Mais la petite Estelle fût une excellente camarade, elle lui expliquait tout les exercices et comprît assez vite que son nouveau copain n’avait pas encore l’usage de la parole, elle s’empressa d’improviser un semblant de langage des signes. Esteban convaincu de la bonne volonté de cette élève studieuse était alors presque à son aise lorsque l’on frappa bruyamment à la porte et qu’avant même que quiconque ne donne la permission d’entrer, s’éleva la silhouette inquiétante et massive du directeur de l’école primaire. Esteban remarqua aussitôt que la petite Estelle était devenue encore plus pâle que le reflet d’un fantôme. Comme ce qu’il pouvait laisser présumer, après un examen strictement physiologique, l’homme qui venait d’entrer dans la pièce avait une allure maussade, un timbre de voix grave une petite bouche d’où s’échappaient maladroitement de pauvres mots d’une banalité affligeante qui trahissaient son tempérament d’homme éternellement malheureux.
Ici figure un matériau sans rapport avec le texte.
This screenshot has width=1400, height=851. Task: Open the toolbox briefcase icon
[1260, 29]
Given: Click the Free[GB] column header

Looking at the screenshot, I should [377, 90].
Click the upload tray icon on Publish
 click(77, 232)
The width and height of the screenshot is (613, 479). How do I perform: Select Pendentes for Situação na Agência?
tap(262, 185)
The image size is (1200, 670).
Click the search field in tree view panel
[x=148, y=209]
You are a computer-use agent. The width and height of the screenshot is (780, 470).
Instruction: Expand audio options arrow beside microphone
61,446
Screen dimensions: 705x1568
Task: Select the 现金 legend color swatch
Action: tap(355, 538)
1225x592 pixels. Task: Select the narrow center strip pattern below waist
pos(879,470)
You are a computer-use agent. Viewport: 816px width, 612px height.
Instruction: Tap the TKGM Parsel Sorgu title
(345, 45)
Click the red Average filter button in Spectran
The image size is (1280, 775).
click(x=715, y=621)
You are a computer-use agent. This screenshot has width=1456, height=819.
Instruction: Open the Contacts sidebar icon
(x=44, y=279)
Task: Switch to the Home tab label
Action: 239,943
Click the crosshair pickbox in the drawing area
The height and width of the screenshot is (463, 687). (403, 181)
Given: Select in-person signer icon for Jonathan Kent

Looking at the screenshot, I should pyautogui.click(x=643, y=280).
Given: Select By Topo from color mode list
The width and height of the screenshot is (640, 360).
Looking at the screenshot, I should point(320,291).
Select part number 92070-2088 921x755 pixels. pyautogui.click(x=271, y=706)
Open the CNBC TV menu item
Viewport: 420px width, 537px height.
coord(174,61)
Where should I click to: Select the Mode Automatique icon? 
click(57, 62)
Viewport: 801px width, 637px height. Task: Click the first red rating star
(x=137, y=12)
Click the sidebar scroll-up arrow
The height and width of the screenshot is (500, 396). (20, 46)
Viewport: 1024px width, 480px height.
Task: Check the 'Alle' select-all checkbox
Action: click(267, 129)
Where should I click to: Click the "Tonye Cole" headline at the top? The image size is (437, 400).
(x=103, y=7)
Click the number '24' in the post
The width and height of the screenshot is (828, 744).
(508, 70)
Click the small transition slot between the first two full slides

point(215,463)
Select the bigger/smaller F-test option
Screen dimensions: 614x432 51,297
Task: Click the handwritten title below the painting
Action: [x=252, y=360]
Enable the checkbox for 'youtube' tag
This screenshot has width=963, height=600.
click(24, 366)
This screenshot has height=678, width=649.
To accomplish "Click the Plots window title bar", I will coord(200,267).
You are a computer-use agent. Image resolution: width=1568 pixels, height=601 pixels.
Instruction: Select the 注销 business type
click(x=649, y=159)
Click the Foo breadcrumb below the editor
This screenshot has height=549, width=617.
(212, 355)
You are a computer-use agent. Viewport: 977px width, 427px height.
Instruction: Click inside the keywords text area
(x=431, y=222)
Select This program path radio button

Alors qu’il allait de tables en tables pour vérifier l’état de la classe, les autres élèves ne remarquaient pas les ténèbres qu’il déplaçait aveuglément dans son sillage et qui par contre ne passèrent pas inaperçues aux yeux d’Esteban. Il ne fît même pas attention à lui. Cependant à mesure que Mr Courtin – c’était le nom du directeur - prolongeait son séjour dans la salle, Esteban s’aperçut que Mme Rachel croisait nerveusement les jambes sous son bureau, dont elle frappait régulièrement le bord arrondi avec la pointe de sa craie. Quand à sa voisine, il crut bien qu’elle allait tomber dans ses bras, tant elle était pâle et diaphane. Le blanc, une couleur à laquelle Esteban n’était pas habitué. Il n’avait pas encore vu la neige.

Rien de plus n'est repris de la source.